Did an attorney write her brief for her?
We have issues with the ex-wife's brief.
Issue #1: In the Argument portion of ex-wife's brief, she makes an inferences pertaining to pre-judgment negotiations. Settlement negotiations are not admissible during trial nor on appeal. As a matter of general agreement, evidence of an offer-to compromise a claim is not receivable in evidence as an admission of, as the case may be, the validity or invalidity of the claim. As with evidence of subsequent remedial measures, dealt with in Rule 407
, exclusion may be based on two grounds. (1) The evidence is irrelevant, since the offer may be motivated by a desire for peace rather than from any concession of weakness of position. The validity of this position will vary as the amount of the offer varies in relation to the size of the claim and may also be influenced by other circumstances. (2) a more consistently impressive ground is promotion of the public policy favoring the compromise and settlement of disputes. McCormick §§ 76, 251. While the rule is ordinarily phrased in terms of offers of compromise, it is apparent that a similar attitude must be taken with respect to completed compromises when offered against a party thereto. This latter situation will not, of course, ordinarily occur except when a party to the present litigation has compromised with a third person.
Issue #2: In the appendix portion of her brief, she includes evidence that is (a) pre-judgment (from 2006) and (b) was not entered into evidence during the custody/visitation proceedings of 2009/2010. Same answer as before.
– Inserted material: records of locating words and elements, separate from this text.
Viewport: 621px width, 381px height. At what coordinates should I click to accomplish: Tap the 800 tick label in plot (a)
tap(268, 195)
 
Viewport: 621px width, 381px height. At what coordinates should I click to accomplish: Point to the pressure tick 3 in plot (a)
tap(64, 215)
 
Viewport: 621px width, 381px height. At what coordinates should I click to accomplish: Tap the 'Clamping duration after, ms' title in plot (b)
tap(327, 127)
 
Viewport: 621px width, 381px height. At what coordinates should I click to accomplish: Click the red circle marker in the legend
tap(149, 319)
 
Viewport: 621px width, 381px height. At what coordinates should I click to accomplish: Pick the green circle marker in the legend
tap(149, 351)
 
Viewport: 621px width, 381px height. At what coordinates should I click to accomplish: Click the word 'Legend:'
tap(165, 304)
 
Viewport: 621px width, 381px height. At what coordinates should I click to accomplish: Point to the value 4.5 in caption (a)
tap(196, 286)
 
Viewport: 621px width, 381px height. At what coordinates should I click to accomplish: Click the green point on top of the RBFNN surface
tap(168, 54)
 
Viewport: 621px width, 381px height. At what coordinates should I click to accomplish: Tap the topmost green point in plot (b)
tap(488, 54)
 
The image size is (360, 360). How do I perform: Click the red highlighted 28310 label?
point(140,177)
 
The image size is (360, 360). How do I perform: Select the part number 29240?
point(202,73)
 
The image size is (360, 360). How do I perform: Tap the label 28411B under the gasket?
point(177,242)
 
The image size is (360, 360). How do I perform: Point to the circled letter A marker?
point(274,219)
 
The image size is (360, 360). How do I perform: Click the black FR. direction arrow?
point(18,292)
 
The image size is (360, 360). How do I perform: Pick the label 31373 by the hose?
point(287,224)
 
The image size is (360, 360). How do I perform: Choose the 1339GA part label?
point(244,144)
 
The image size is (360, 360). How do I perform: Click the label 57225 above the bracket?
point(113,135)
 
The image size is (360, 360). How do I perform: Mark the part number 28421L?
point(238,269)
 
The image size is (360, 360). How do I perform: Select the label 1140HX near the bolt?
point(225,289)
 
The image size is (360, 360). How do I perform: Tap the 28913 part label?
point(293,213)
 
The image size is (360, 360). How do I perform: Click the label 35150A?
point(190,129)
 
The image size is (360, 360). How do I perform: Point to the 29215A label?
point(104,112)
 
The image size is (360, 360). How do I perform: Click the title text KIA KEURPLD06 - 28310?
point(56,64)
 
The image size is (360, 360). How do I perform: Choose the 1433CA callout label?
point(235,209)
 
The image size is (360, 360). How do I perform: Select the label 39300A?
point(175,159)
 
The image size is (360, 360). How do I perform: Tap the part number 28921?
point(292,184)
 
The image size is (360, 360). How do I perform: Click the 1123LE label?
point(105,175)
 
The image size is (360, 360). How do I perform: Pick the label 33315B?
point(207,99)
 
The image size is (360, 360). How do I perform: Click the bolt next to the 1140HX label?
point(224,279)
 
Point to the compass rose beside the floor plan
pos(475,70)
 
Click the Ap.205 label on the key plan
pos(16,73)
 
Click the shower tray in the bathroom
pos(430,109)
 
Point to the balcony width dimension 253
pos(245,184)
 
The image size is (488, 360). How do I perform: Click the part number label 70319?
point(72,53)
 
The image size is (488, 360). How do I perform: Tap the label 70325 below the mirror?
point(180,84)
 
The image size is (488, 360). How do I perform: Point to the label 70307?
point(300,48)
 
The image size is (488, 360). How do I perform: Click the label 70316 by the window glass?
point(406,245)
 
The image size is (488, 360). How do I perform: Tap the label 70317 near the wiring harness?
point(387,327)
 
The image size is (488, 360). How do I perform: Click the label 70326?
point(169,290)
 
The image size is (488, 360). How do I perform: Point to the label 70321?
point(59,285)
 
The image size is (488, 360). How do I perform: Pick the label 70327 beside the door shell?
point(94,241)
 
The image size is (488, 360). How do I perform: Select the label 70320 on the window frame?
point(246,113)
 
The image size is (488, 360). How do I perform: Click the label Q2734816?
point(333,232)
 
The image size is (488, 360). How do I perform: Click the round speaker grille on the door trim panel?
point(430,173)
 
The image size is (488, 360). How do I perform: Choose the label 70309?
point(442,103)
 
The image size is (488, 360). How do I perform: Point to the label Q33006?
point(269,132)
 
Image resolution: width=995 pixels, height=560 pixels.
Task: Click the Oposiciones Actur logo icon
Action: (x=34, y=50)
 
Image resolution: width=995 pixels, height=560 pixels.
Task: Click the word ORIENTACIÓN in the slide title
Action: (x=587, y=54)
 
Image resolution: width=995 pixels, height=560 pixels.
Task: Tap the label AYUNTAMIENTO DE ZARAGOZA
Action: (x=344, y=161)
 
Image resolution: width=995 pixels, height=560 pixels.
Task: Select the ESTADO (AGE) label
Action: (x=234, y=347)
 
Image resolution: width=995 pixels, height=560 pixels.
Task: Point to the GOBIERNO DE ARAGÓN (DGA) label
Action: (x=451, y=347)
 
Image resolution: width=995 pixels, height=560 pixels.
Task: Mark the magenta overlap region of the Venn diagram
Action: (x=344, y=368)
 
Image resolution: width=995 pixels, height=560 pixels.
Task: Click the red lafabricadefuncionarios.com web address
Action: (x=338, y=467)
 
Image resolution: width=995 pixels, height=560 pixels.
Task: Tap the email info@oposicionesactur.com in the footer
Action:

You can object to such and actually state that she is misrepresenting the facts and settlement offers to the court on appellate review. There is nothing in the trial court record so there is no way for her to dispute such.
Okay, now to the meat of my questions. We want to file motions to strike or exclude #1 and #2 from her brief. 1. Does Connecticut appellate law or procedures permit us to make motions regarding the contents of her brief?
Just completely disagree to such. Say to the contrary, that was not offered.
2. When is it appropriate to for us to make these motions. Does Connecticut appellate law/procedure allow us to file immediately -OR- Must we wait until the case is actually being argued before the appellate panel? Thank you
No, you don't make a motion on the matter but can complete refute such in your brief and do so.
The court of appeals does not hear motions on such issues.